Recent advancements in internal combustion engine due to stricter emission regulations require the turbocharger to function with a higher efficiency over the entire operation range. Furthermore, the need for higher boosting pressure requires the extension of rotation speed margin forcing the inclusion of resonance speeds for high order vibration modes, posing a threat on the reliability of the turbine.
This paper introduces new variable geometry nozzle vanes and turbine rotor designed based on the understanding and control of tip leakage flows, utilizing both low and high fidelity CFD simulations. Low fidelity single passage steady state simulations were used for vane profile tuning and high fidelity full-scale unsteady simulations for evaluating stator-rotor interactions respectively. The new vane design is comprised of a three-dimensional stacking in the span wise direction which has been found effective in reducing the nozzle tip leakage loss.

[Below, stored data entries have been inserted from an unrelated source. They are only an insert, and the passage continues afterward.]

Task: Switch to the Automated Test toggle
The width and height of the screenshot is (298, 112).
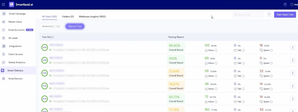Action: coord(51,26)
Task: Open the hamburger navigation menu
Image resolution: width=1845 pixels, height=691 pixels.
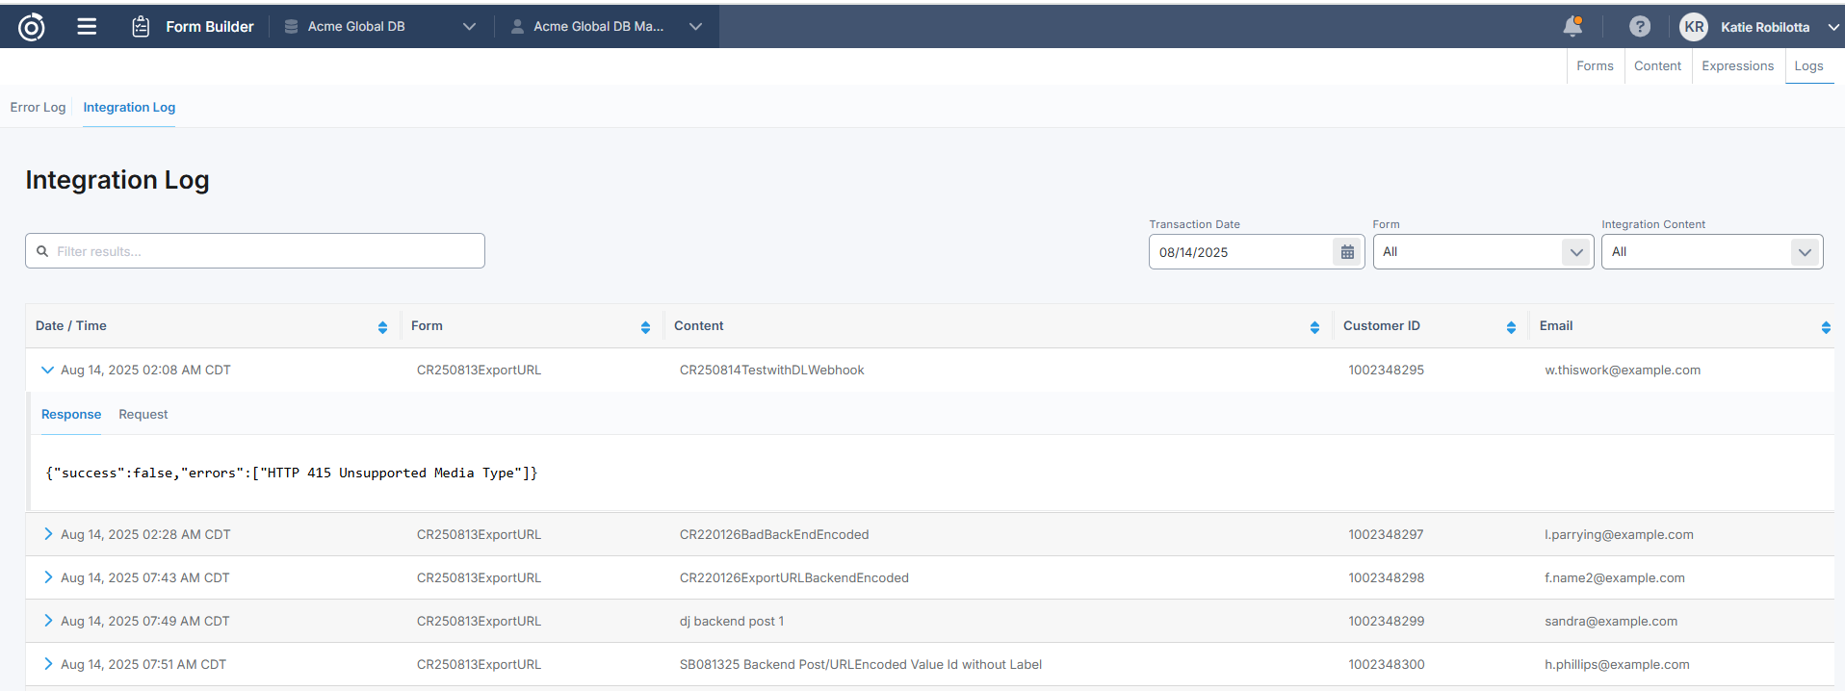Action: (87, 27)
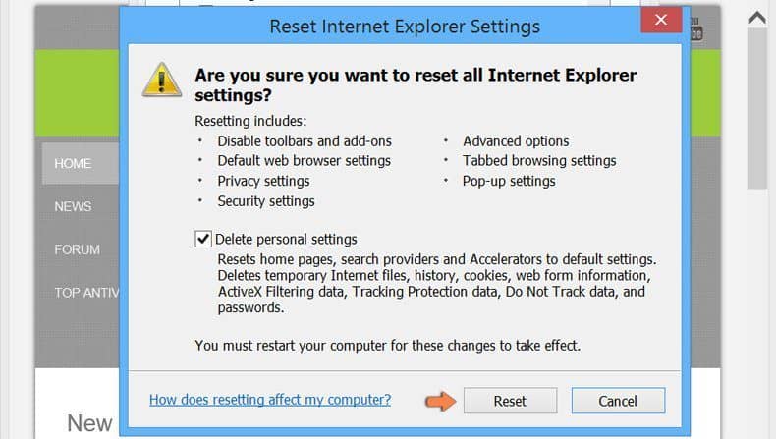Image resolution: width=776 pixels, height=439 pixels.
Task: Open the TOP ANTIV menu entry
Action: pos(87,293)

The weakening of streamline secondary vortices, formed by the interaction of main flow and vane clearance flow, also contributes in improving the rotor blade surface pressure distribution. It resulted in safe operation of turbine rotor at higher vibration modes (Mode 2 and 3).
Improvements in efficiency and vibration response were confirmed on gas stand and tip timing tests. In addition to ensuring its reliability at high vibration modes, the new design achieved an increase of 2 to 7% in efficiency at engine rated power and torque points respectively.